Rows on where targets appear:
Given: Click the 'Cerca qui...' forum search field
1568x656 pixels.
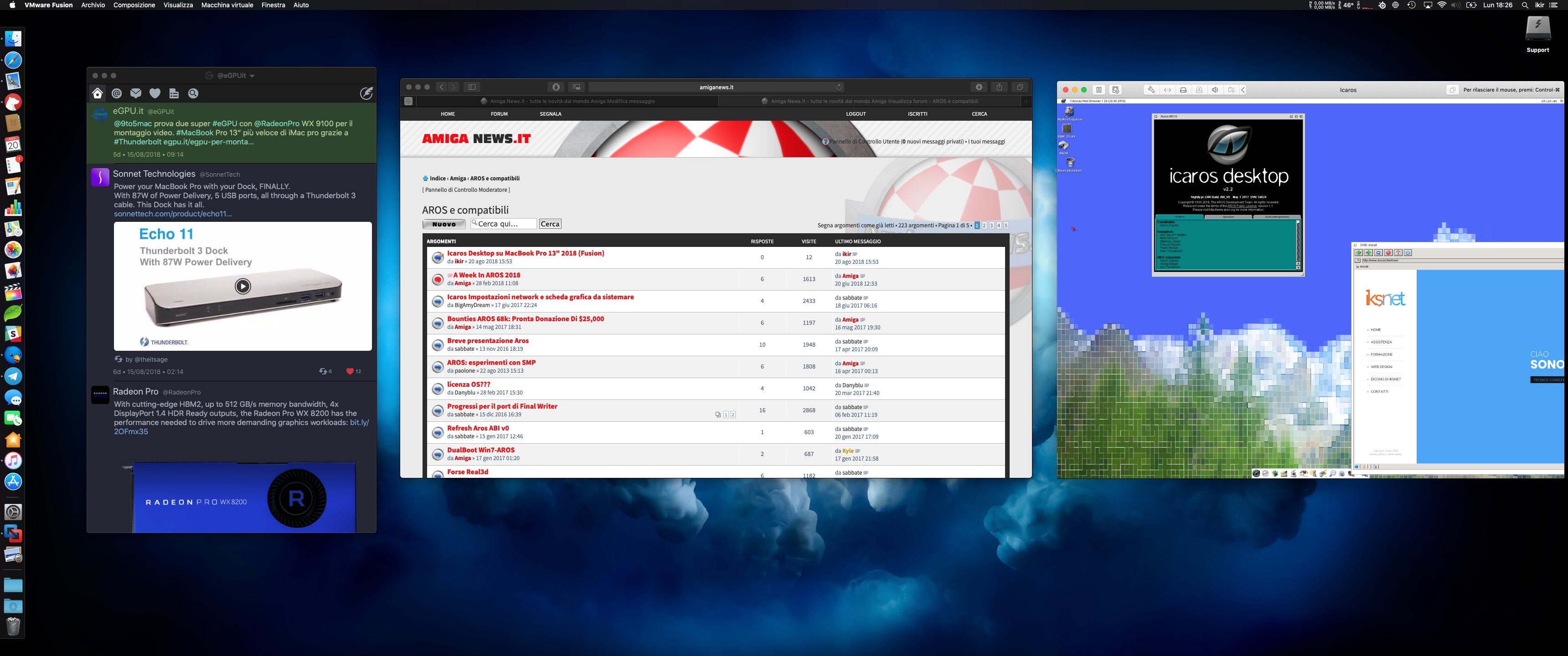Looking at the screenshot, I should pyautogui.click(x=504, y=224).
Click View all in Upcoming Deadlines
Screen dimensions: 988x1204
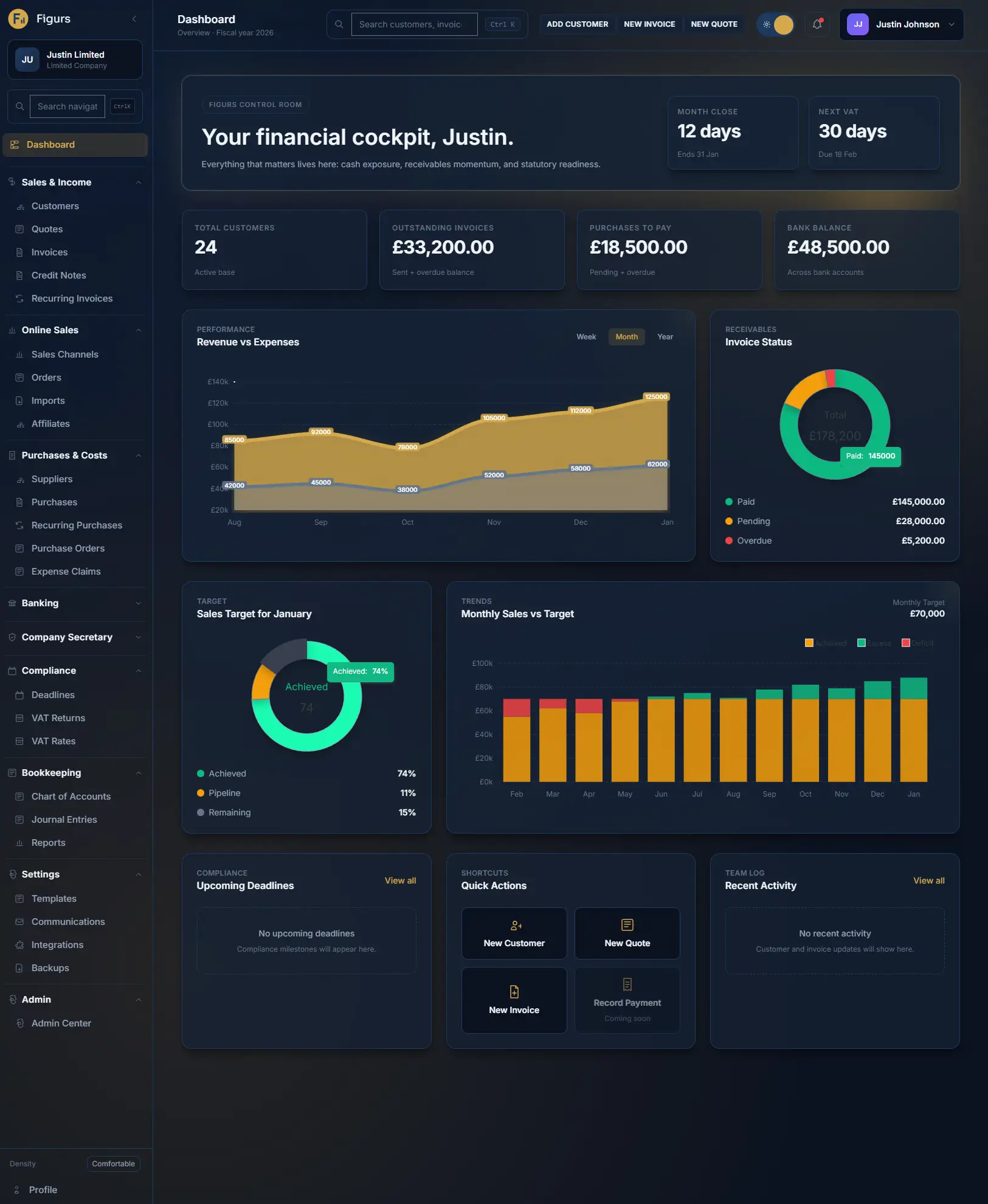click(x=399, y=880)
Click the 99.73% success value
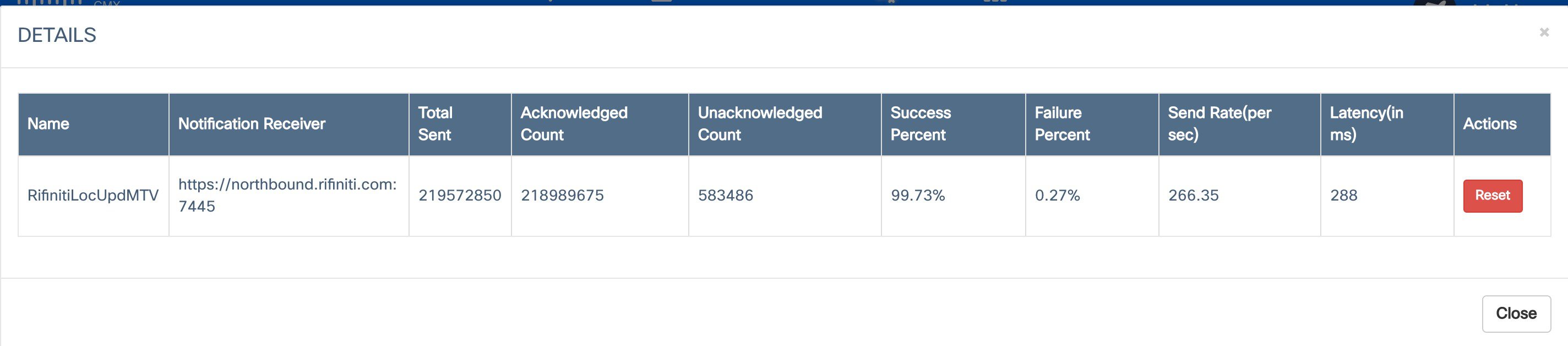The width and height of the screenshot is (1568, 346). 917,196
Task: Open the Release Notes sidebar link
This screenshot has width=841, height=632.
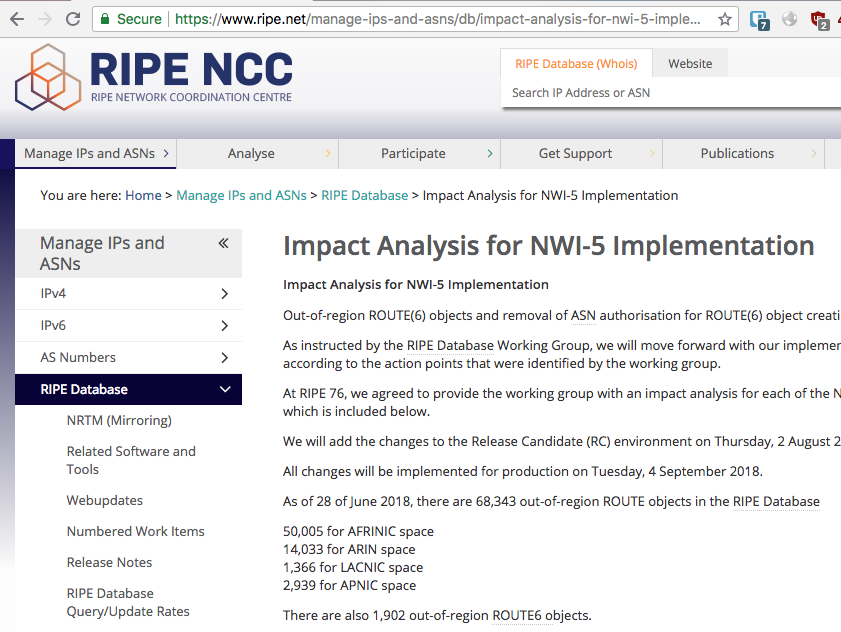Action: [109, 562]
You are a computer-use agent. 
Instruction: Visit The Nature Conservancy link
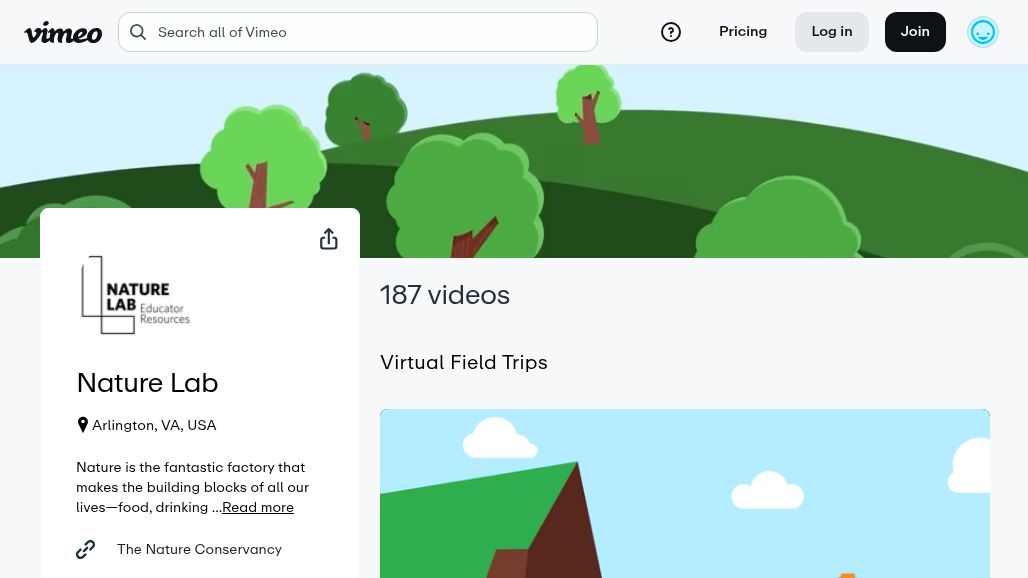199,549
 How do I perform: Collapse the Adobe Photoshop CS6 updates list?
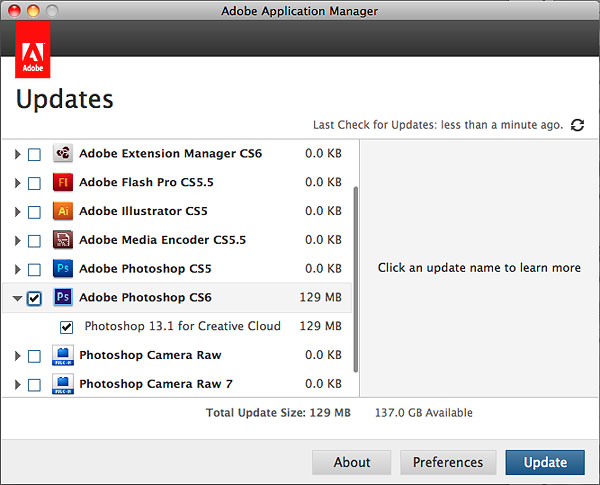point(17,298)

What to produce:
Rewrite the items starting at the line containing "Click the 99.73% success value" and ending at the last item, changing "Release Notes" to "Changelog" and leaving everything else as it is. Omit the pictures from your answer.

Result:
Click the 99.73% success value
The width and height of the screenshot is (1568, 346). 917,196
Task: Open the Changelog sidebar link
This screenshot has width=841, height=632.
Action: [109, 562]
You are a computer-use agent. 
Instruction: Visit The Nature Conservancy link
199,549
 How do I perform: Collapse the Adobe Photoshop CS6 updates list?
point(17,298)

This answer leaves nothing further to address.